The athlete was speaking at the opening of the facility that will benefit at least 400 young people by offering them training in cake baking, pastry making, information technology and sewing.
"We are hoping to offer more courses and just to get more help in terms of funding for the facility so that we can take in more persons, because the more persons that we take in is the more persons that we will be taking off the streets," Fraser-Pryce said.
The sprinter is optimistic that the facility, which was refurbished at a cost of $5.7 million, courtesy of the Digicel Foundation, will lead to the community boasting countless number of trained persons.
"We hope to push out more persons in cake baking and our computer literacy class, and we are also hoping to offer more courses for members of our community.

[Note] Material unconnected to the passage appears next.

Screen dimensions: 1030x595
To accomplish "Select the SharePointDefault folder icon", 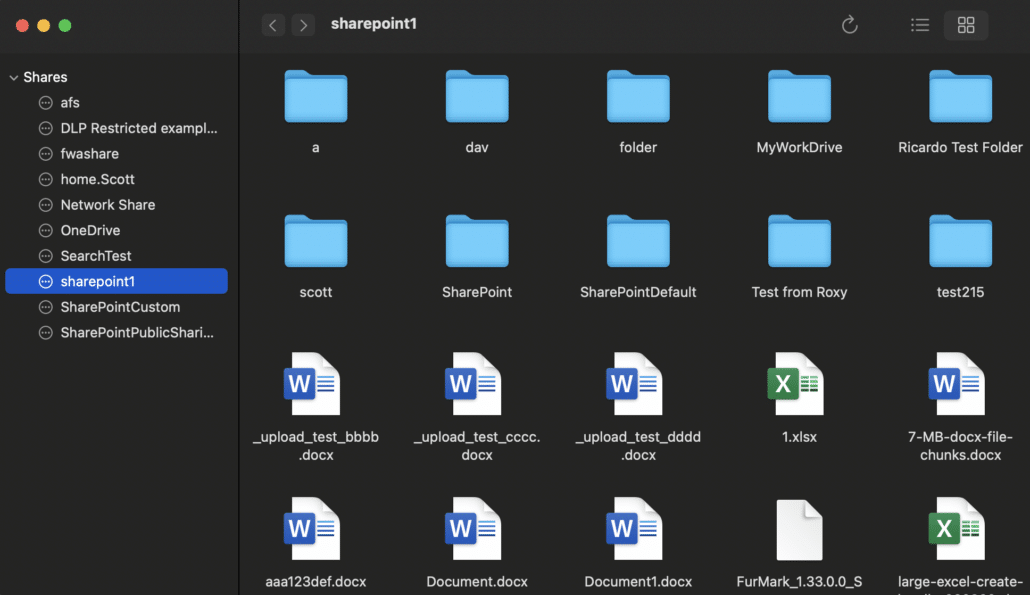I will 638,243.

So hopefully, in the next couple of years, we can have a big graduation here of persons who are coming out from HEART," she said.
Meanwhile, community member Patrick Taylor is upbeat about the improvements done to the resource centre, which has a baking room, computer room, training room as well as an administrative office. The centre has a multipurpose court which is used by the residents to play sports.
"The upgrade is a good facelift and then the honouring of Shelly is very good because Shelly-Ann is an inspiration to this community and it will encourage a lot of residents," he said.
Taylor, 40, told THE STAR that he has done numerous courses that have helped him in life.
"I did almost every course that tek place there. I did the cake baking and decorating as well as other courses, and the knowledge that I gather, it help me around a lot," he said.
Situated at the intersection of Penwood Crescent and Drumalie Avenue in Waterhouse, Kingston, the centre was named for Fraser-Pryce in 2012. Taylor said the centre has been beneficial to the community, especially students.
"It have a homework centre, so in the evening a lot the children come here and get help to do them homework. A lot of them who did not have computer access at their homes would come and do them homework here," he said.